*Fragment strony*:
- - -

Nie jesteś zalogowany na forum.
Strony: 1
IMIĘ I NAZWISKO: Virgil Havostien
WIEK: ur. 1686 r., zm. 1745 r. [59 lat]
PŁEĆ: mężczyzna
GATUNEK/RASA: człowiek
JĘZYK: medevarski, tydrodzki
POCHODZENIE: Półwysep Baenuru
MOCE:
— brak.
UMIEJĘTNOŚCI:
— wiedza różnoraka o fizyce i chemii;
— bestiologia Baenuru;
— jazda wierzchem (na koniu i smoku);
— alchemia;
— zielarstwo;
— magia w pojęciu ogólnym; znał trochę czarów ofensywnych, jednak większość skupiała się wokół praktycznych zastosowań oraz ochrony czy pomocy.
WYGLĄD
Mężczyzna z serii tych raczej wyższych. Rysy miał poważne i dostojne, dobrze pasujące do ciemnych krótkich włosów oraz brody przystrzyżonej w szpic, która dodawała jego osobie mistycznego charakteru. Jego oczy lśniły ładnym, błękitnym odcieniem, przenikliwie analizując świat dookoła. Choć był intelektualistą, to nie prowadził siedzącego trybu życia. Dobra kondycja przydawała się zarówno w badaniach terenowych, jak i później w czasie wojny. Charakterystycznym elementem ubioru Virgila, który zazwyczaj był schludny i funkcjonalny, pozostawały zdobione metalowymi elementami rękawiczki oraz buty do kompletu, a także srebrny naszyjnik w kształcie pożerającego się węża, który odziedziczył po swoim własnym mistrzu.

- - -

*Wybrane dane*:
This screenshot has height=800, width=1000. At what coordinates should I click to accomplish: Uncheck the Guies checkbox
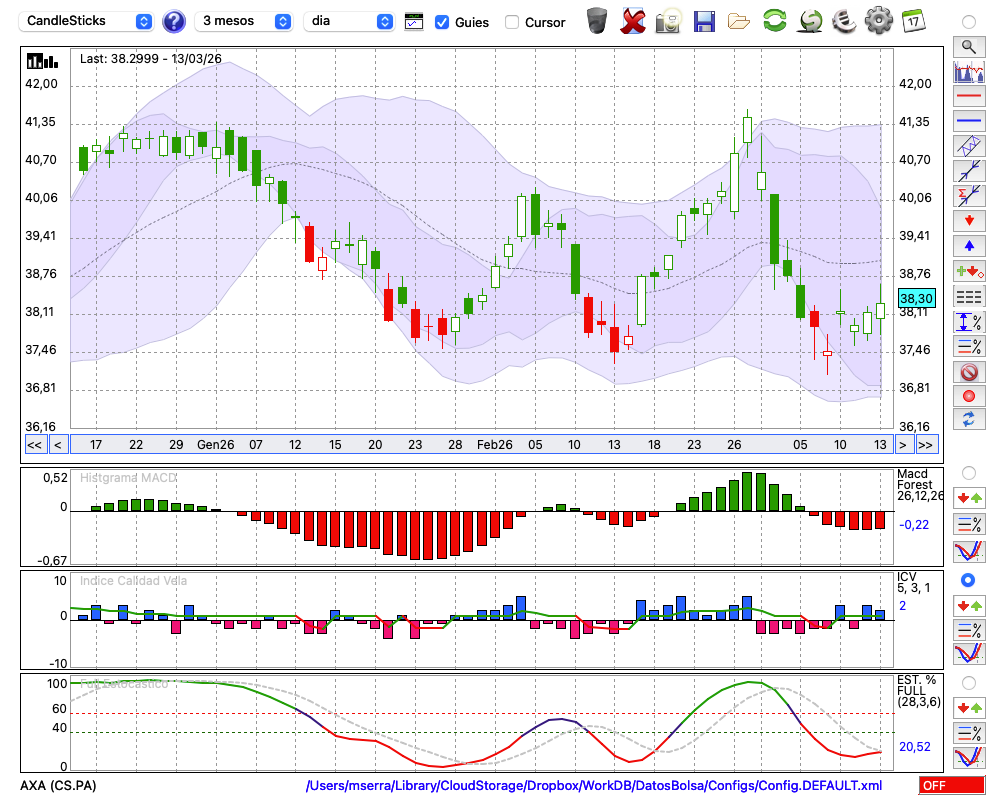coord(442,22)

- - -

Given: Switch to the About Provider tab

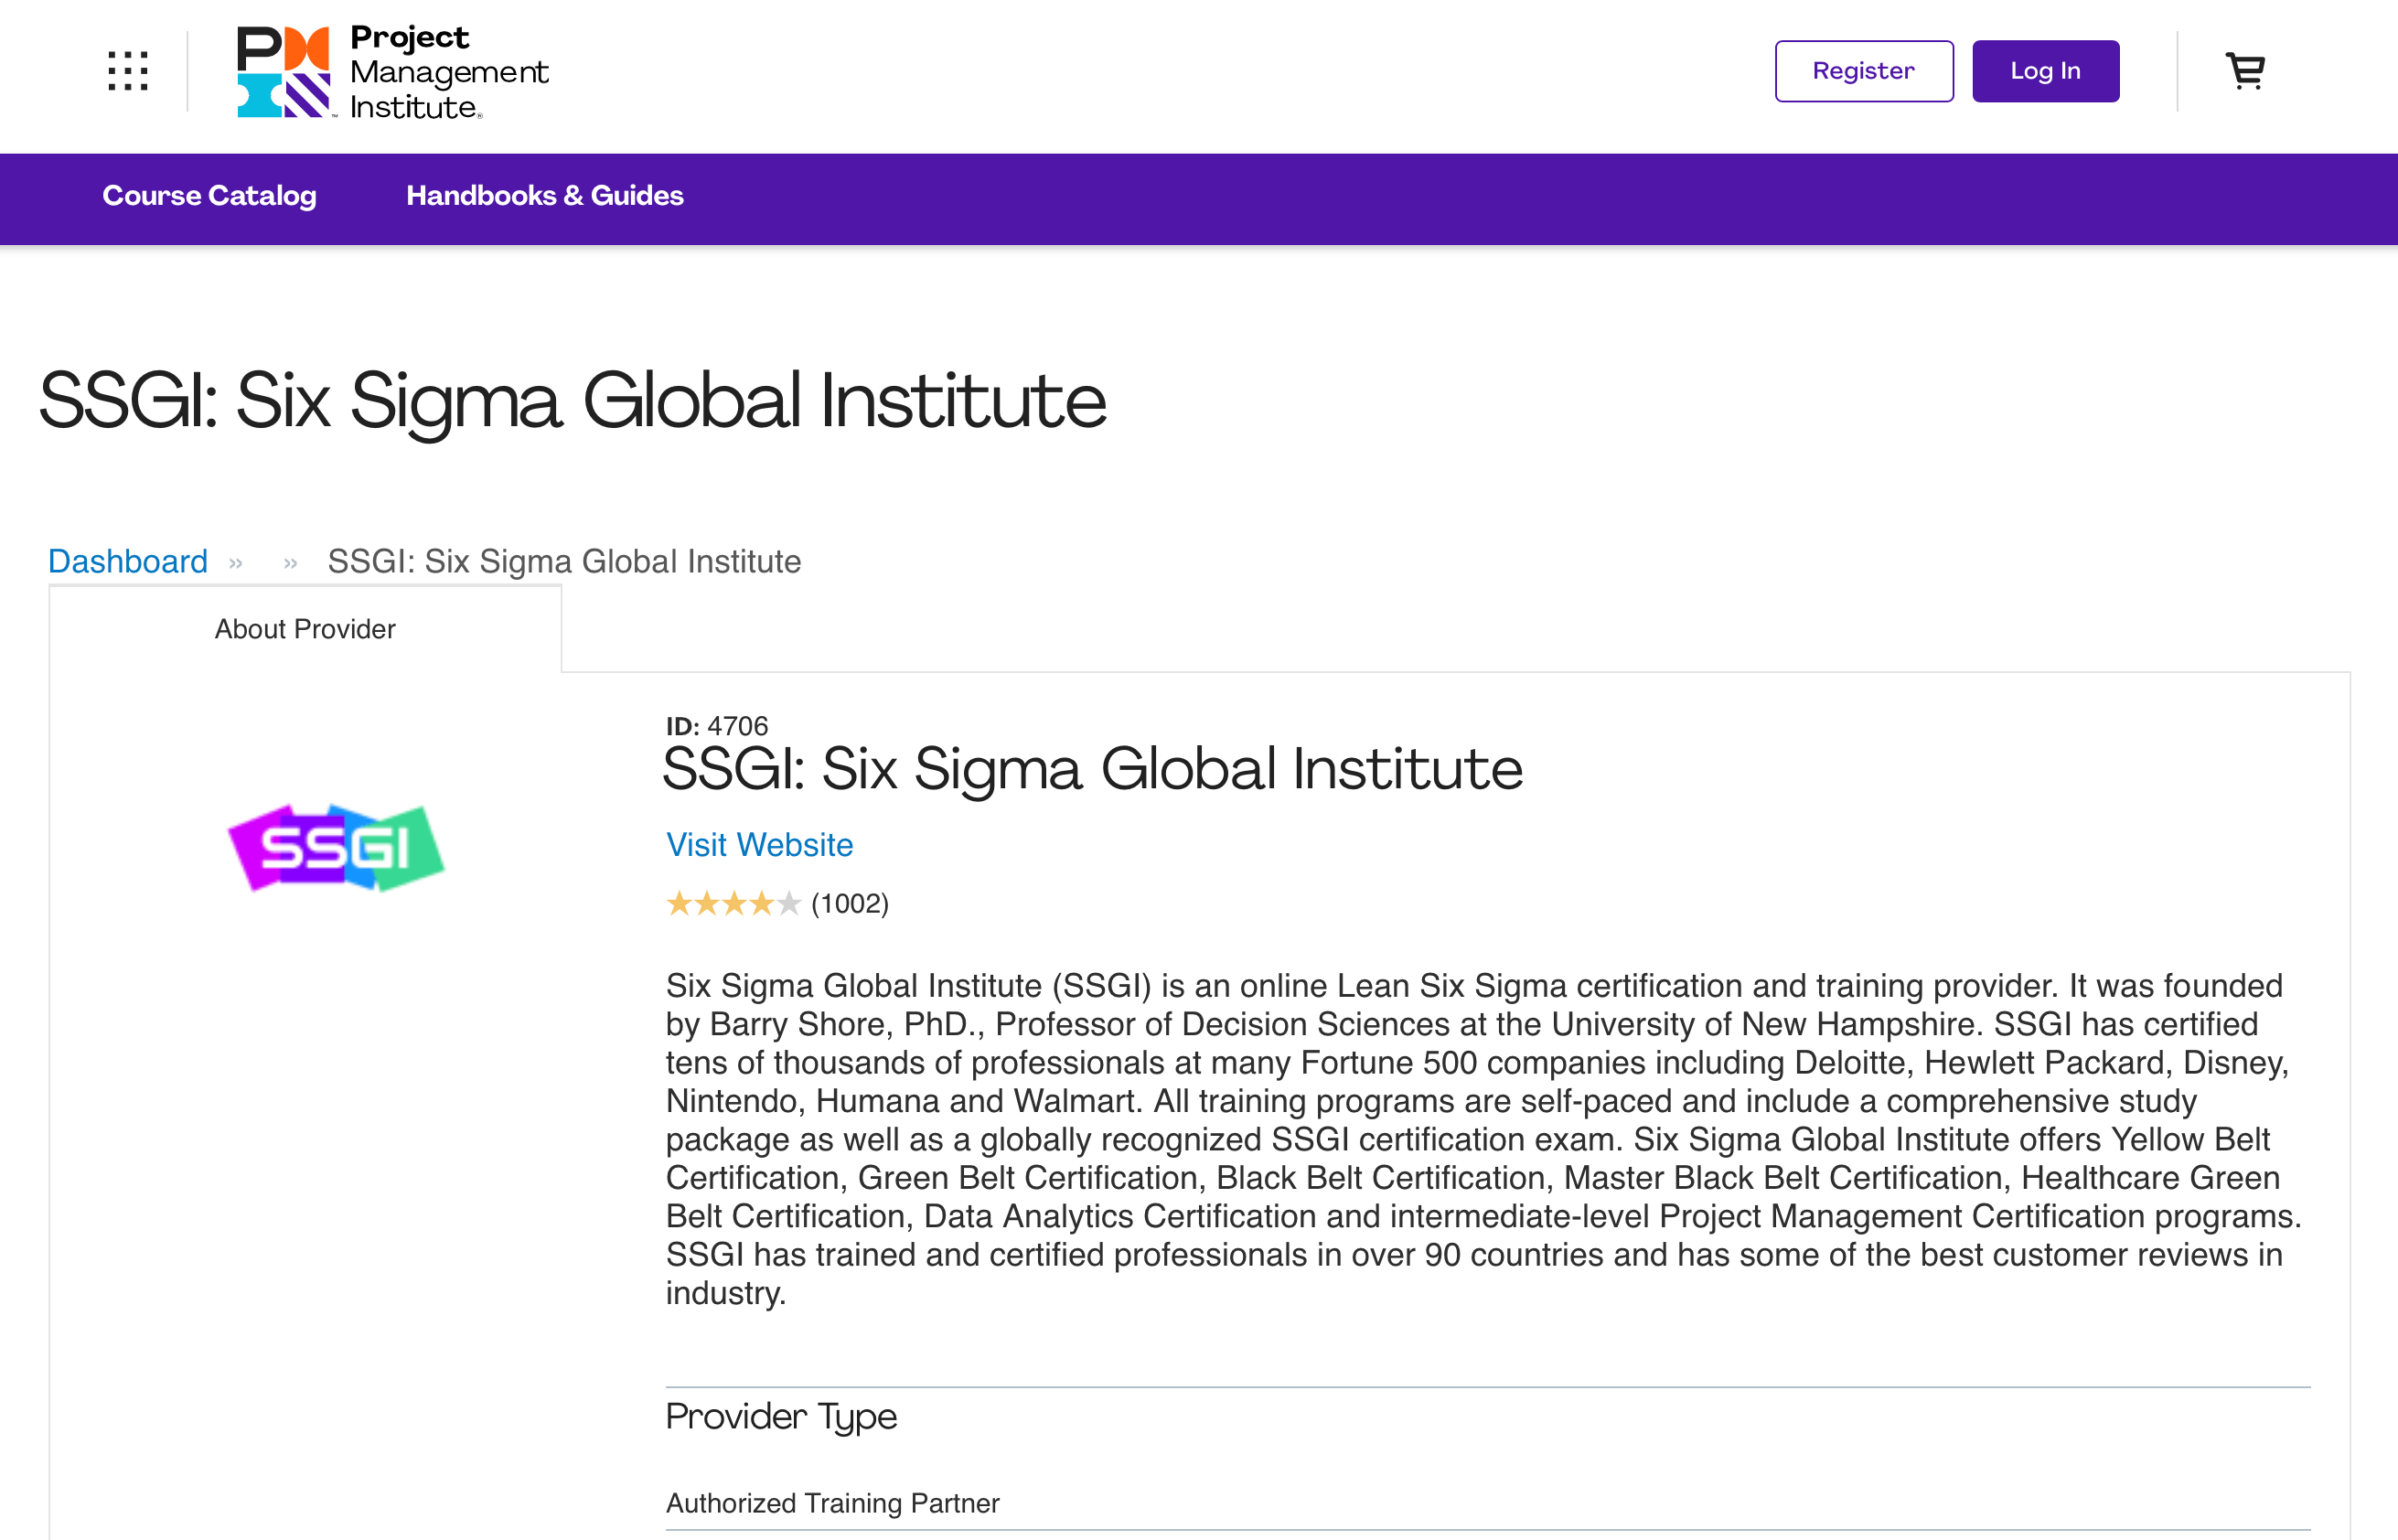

- - -

*Cel zadania*: Kontynuuj opis postaci Virgila Havostiena od miejsca, w którym się urywa. Zestawienie nie ma żadnego związku z opisem postaci Virgila Havostiena.

*Wynik ćwiczenia*:
WYSOKOŚĆ: 181 cm
CHARAKTER
Virgil zawsze był osobą cokolwiek nietuzinkową. Bardzo lubił wyłamywać się ze schematów, co było niezwykle pomocne w jego pracy naukowej. Dla tego człowieka nie istniało pojęcie niemożliwości, były tylko cele mniej i bardziej trudne do osiągnięcia. Jego praca i kolejne odkrycia tylko utwierdzały go w tym przekonaniu. Osobiście należał do ludzi raczej skrytych, choć na pierwszy rzut oka wcale nie robił takiego wrażenia. Havostien posiadał specyficzną umiejętność rozdzielania relacji i tematów. Potrafił być całkiem wylewny i energiczny w sprawach dotyczących jego pracy, badań czy też kwestiach publicznych, do których też chętnie dorzucał swoje grosze. Wprawny obserwator zauważyłby natomiast, że nigdy nie mówił o sobie za wyjątkiem wyrażania opinii. Żadnych anegdotek, konkretnych doświadczeń, a już na pewno żadnych uczuć. Bardzo cenił sobie prywatność i mały był krąg osób, które mogły do niej zajrzeć, poznać jego skrzętnie ukrywane przed publicznością przywary i złe nawyki. Podobno miał ich całkiem sporo, lecz udawało mu się równoważyć je dzięki dużej dozie samozaparcia i opanowania. Bardzo rzadko wpadał w gniew, zwłaszcza przy obcych osobach. Zdarzało się to tylko w sprawach wyższej wagi, tyczących się czyjegoś życia lub bezpieczeństwa ogółu. Virgil znany był ze swej lojalności względem korony i niejednokrotnie w swoich wypowiedziach obierał oficjalne stanowisko Medevaru, prawdopodobnie niezależnie od tego, ile faktycznie wiedział.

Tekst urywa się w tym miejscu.